We attended a great Telehealth Webinar held by CDW Healthcare on April 27th, 2020, which provided critical insight into how to apply for a portion of the $200 million dollars of FCC funding the US federal government has set aside for Telehealth advancement. In the time of the COVID-19 pandemic, the advancement and use of Telehealth has skyrocketed.
Five esteemed panelists spoke on how to apply for funding, meeting the qualifications for funding, and how the pandemic has increased Telehealth usage and has overall altered the future of healthcare. Each shared their unique perspective on applying for FCC funding and how their companies are progressing in the time of COVID-19 with their contributions to the expansion of Telehealth.
Advantages of Telehealth
Telehealth is currently changing medicine with its accelerated use; it ensures that those in need of medical care still have access to it, and can get it without putting themselves and others at risk. It has replaced many clinic visits, in favour of televisits. Telehealth allows individuals to seek medical attention or advice via televisits, while avoiding contact with other sick people and reducing personal exposure. Jake Wahrer, of Northern Nevada Hopes, noted the benefits of televisits for higher risk individuals, such individuals with HIV who are immunocompromised.
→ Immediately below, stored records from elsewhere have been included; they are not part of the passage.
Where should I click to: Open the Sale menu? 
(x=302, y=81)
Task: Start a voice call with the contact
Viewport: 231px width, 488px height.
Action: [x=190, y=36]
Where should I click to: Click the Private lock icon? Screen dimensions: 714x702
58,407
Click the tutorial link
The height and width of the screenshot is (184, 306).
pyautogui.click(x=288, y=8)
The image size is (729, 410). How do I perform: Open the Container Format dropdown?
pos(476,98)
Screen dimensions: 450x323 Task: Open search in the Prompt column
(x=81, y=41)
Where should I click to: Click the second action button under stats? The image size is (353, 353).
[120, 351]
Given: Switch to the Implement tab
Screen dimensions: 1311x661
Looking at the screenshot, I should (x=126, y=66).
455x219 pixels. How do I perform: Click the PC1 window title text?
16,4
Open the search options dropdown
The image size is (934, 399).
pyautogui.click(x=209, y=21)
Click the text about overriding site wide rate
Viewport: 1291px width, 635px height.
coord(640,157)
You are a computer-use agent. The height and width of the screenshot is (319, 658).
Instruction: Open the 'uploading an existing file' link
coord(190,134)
Some behavioural health clients preferred the ability to have conversations in safe spaces like from the comfort of their own homes. With a lesser volume of outpatient clinic visits, more personal protective equipment (PPE) can be preserved. Even in an inpatient setting, PPE can be conserved by allowing only one medical professional into the room. With telemedicine, this one individual is still capable of communicating with other hospital staff in various departments to maintain a high level of care. Telehealth will continue to emerge in various fields of medicine, including pharmacology, virtual physical therapy and wound care.
These innovative technologies are not only applicable to COVID-19 but are widely applicable in patient care. The use of such technologies enhance overall patient monitoring and have had unpredicted additional uses for in-patient care such as communicating between different facilities within one hospital, access to coworkers and other professionals for consultations, and creating efficient treatment opportunities with faster appointments and reduced waiting through virtual waiting rooms.
Obstacles to overcome
As Telehealth is incredibly new, there are still obstacles to overcome. Not all individuals have access to technology, so it is still important to focus on how to better serve higher risk individuals and underserved populations. There has been anxiety with clinician Telehealth use in its early stages, with a deluge of new and unfamiliar technology to adapt and learn. As it is fairly new, with many emerging technologies, there are very few standards in place – they will continue to develop as additional standards are put in place.
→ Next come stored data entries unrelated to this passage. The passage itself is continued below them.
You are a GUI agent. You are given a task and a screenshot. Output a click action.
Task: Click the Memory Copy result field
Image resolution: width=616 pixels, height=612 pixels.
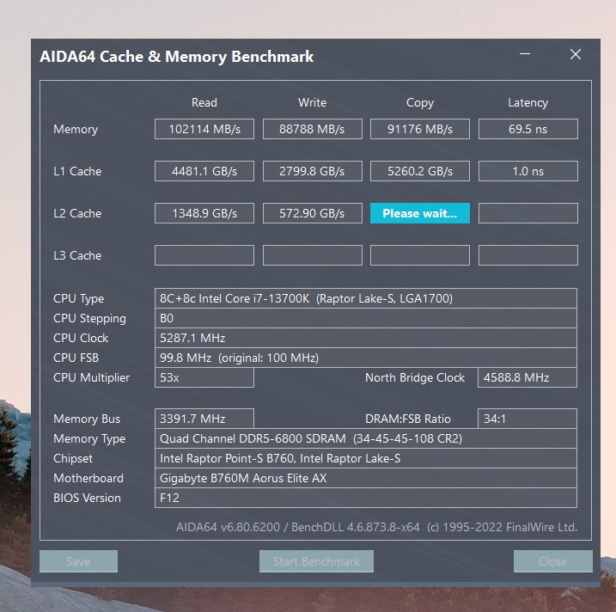click(x=420, y=129)
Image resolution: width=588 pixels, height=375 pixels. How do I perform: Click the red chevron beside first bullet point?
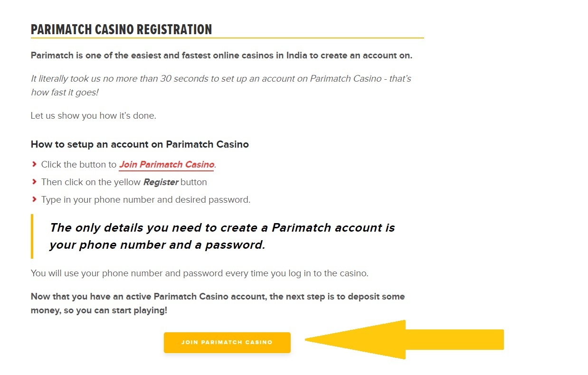coord(34,164)

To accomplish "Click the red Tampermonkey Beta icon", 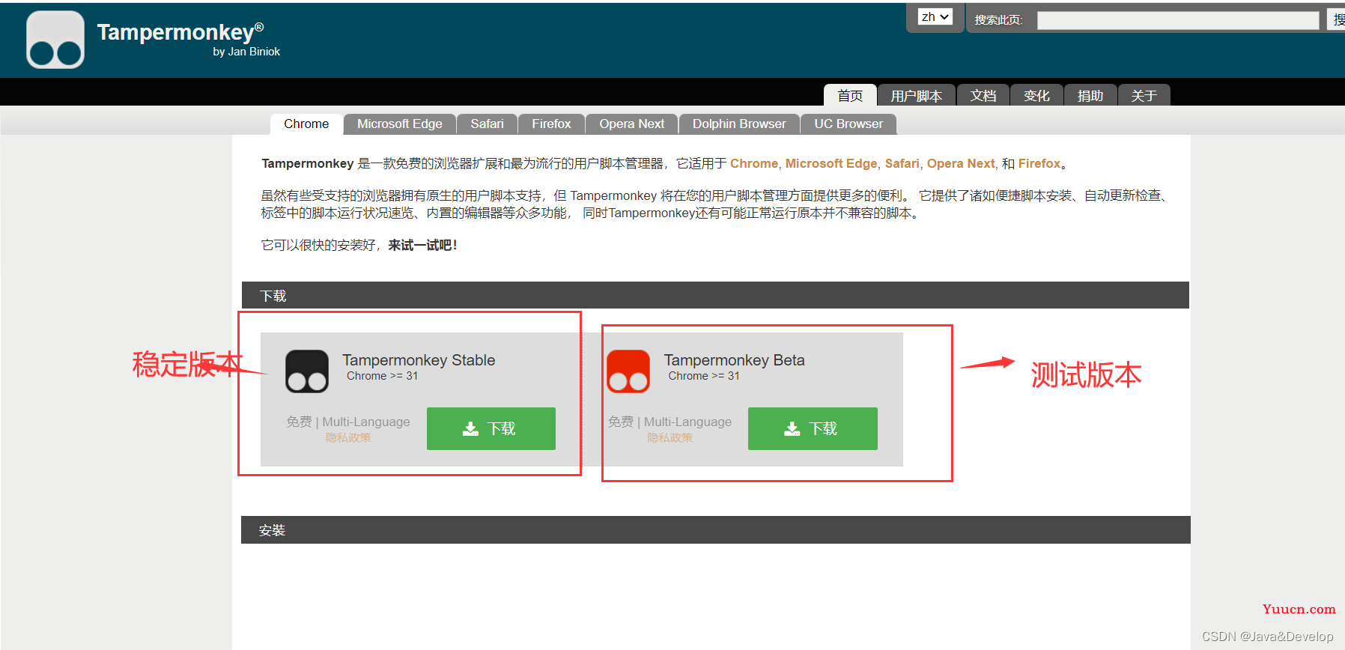I will pyautogui.click(x=628, y=371).
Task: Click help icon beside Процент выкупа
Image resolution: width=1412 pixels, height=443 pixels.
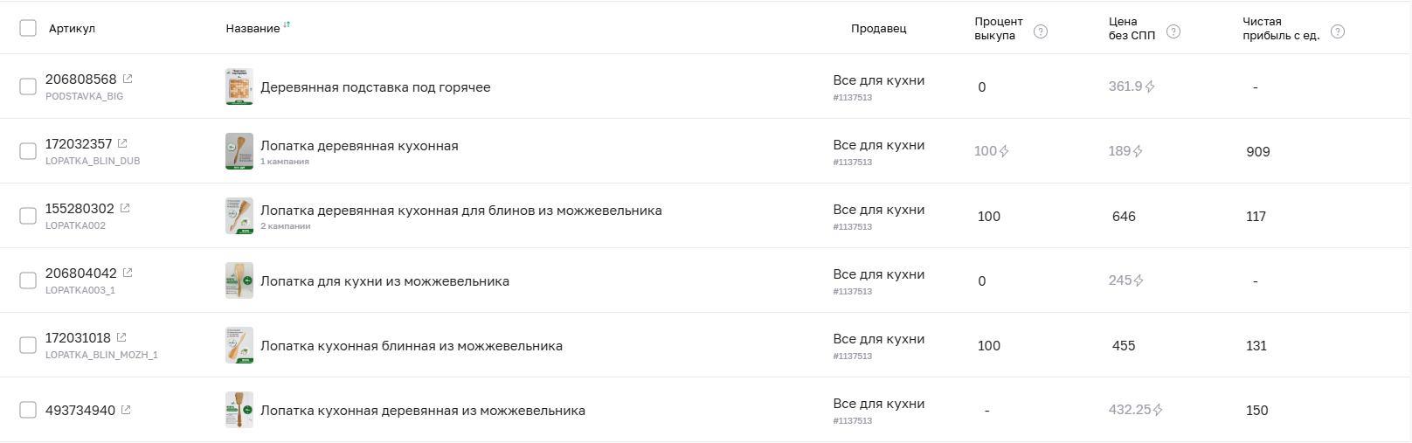Action: click(x=1040, y=31)
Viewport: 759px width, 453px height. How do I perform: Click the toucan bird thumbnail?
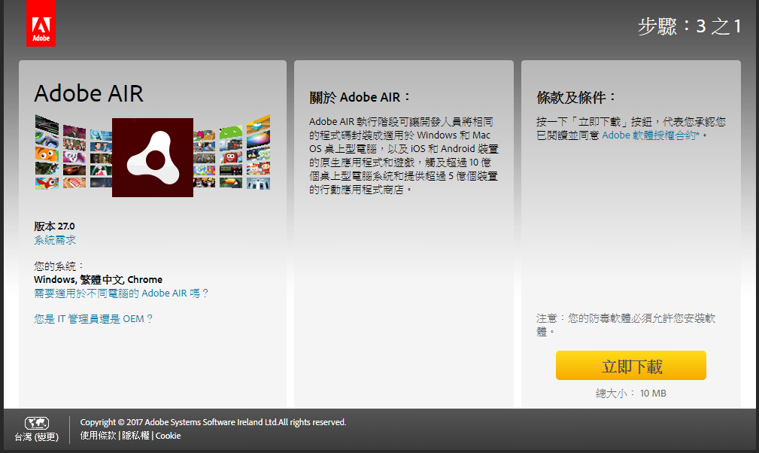[x=231, y=181]
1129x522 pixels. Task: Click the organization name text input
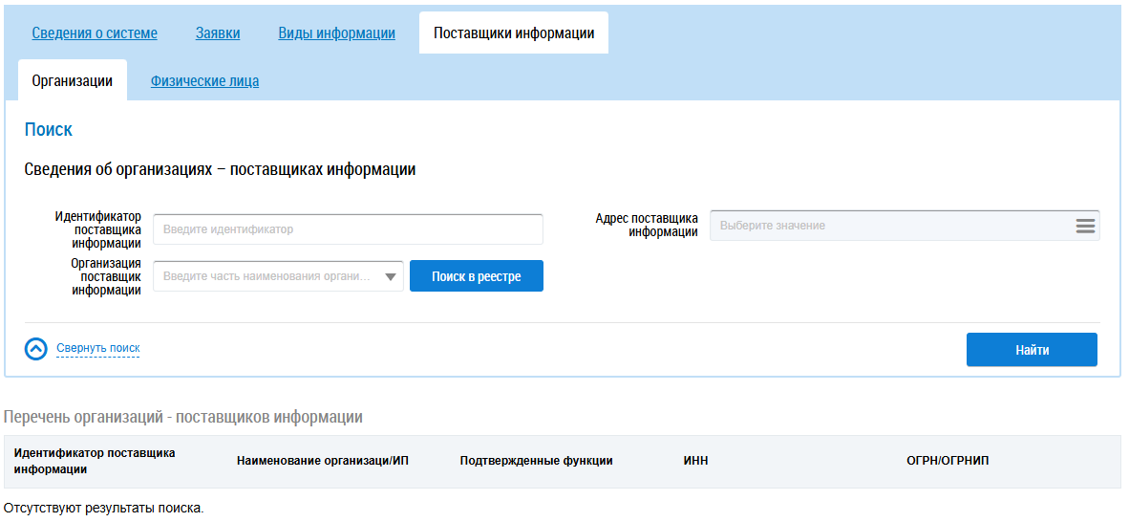pos(267,277)
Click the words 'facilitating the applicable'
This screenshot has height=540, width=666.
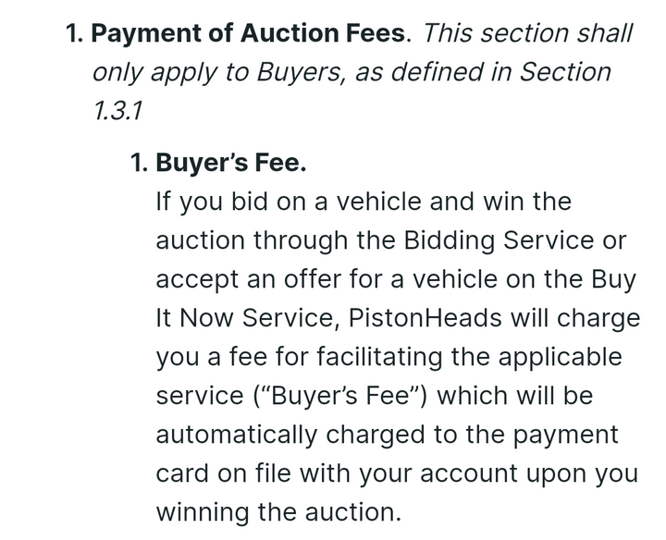coord(469,357)
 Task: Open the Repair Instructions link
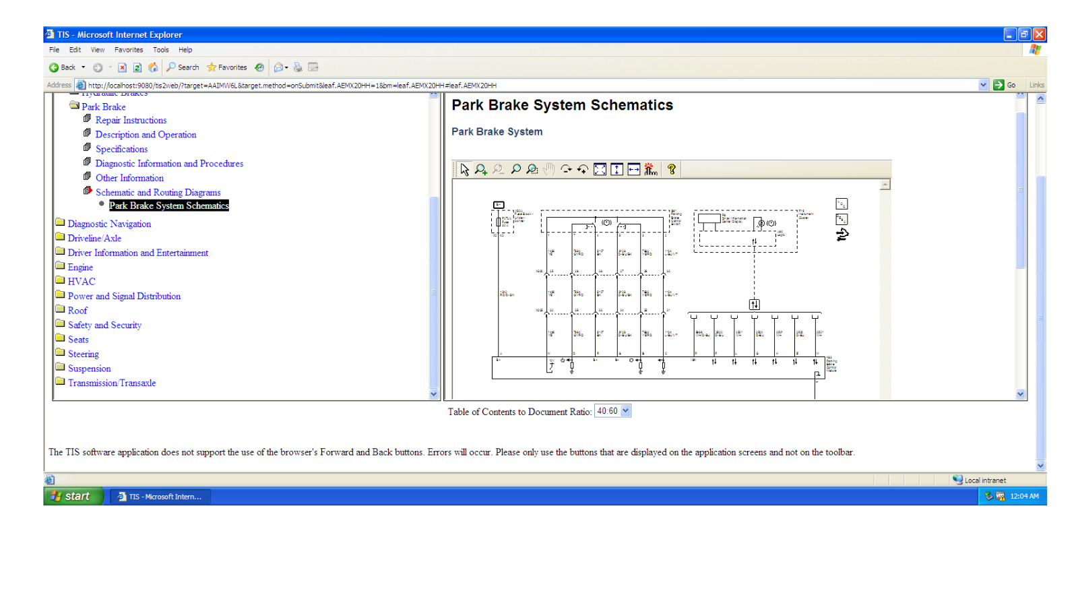[131, 121]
So how can I get funding to help me get started?
In order to qualify for funding, nonprofit and public healthcare organizations must fall under one of eight eligible institution categories, provide an eligible product or service, and be currently treating COVID-19 patients. With $17 of the $200 million dollars allotted, receiving funding remains competitive and focused on regions that have been the hardest hit, improving remote patient monitoring and expanding treatment access to higher-risk and lower income individuals and communities.
To begin, complete a registration for an FCC license in the Commission Registration System (CORES). Then, eligibility determination is obtained through the Universal Service Administrative Company (USAC). Registering for the federal System for Award Management is an important step for reimbursement.
The FCC Application
There are five tabs and three overall sections to the FCC online application.
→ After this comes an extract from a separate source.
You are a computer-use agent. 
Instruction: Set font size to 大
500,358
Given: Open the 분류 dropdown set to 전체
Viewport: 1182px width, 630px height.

The application will require a contact who is very familiar with services and condition and who can speak to the purpose and intent of the application. They must also be familiar with a timeline of when their services will be available and what can be provided right now. In section 2, is where to make a case for funding including the metrics for the impact of outcomes, COVID-19’s impact on healthcare providers in the area, and how to best target the funding to the people who need it the most. Measuring the metrics requires looking at the change and growth of voice and video clinician visits, seeing an upward trend for video usage. Looking at similar patterns indicate the growth of services, examining the no-show rate for clinic visits at first, compared to the rise of televisits and the increase in client capacity.
Televisits are building back up lost business and greatly reducing the overhead costs to operate with just a computer or tablet compared to an exam room. IT has become an integral part of creating a toolset to enable these advancements. The final section requires a description of the services that will be provided using the funding. Who the services are benefitting, their socioeconomic status, quotes and invoices are all essential additions to the application. The use of Telehealth related invoices provides the reviewing board with information on costs (upfront and monthly expenses) and acts as supporting collateral for the application.
The Future of Healthcare
All panelists shared similar views on the benefits of telemedicine, see it as a silver lining of battling this pandemic. There has been an emergence of innovative technology usage in the healthcare industry that will hopefully continue. With a motivated and diverse team, the funding request process can be accomplished relatively quickly and efficiently. Technology designed in this time will outlast the pandemic and continue expanding for greater use. The overall message was clear, long after the pandemic ends, Telehealth will remain. Telemedicine as we know it now, will be the medicine of the future.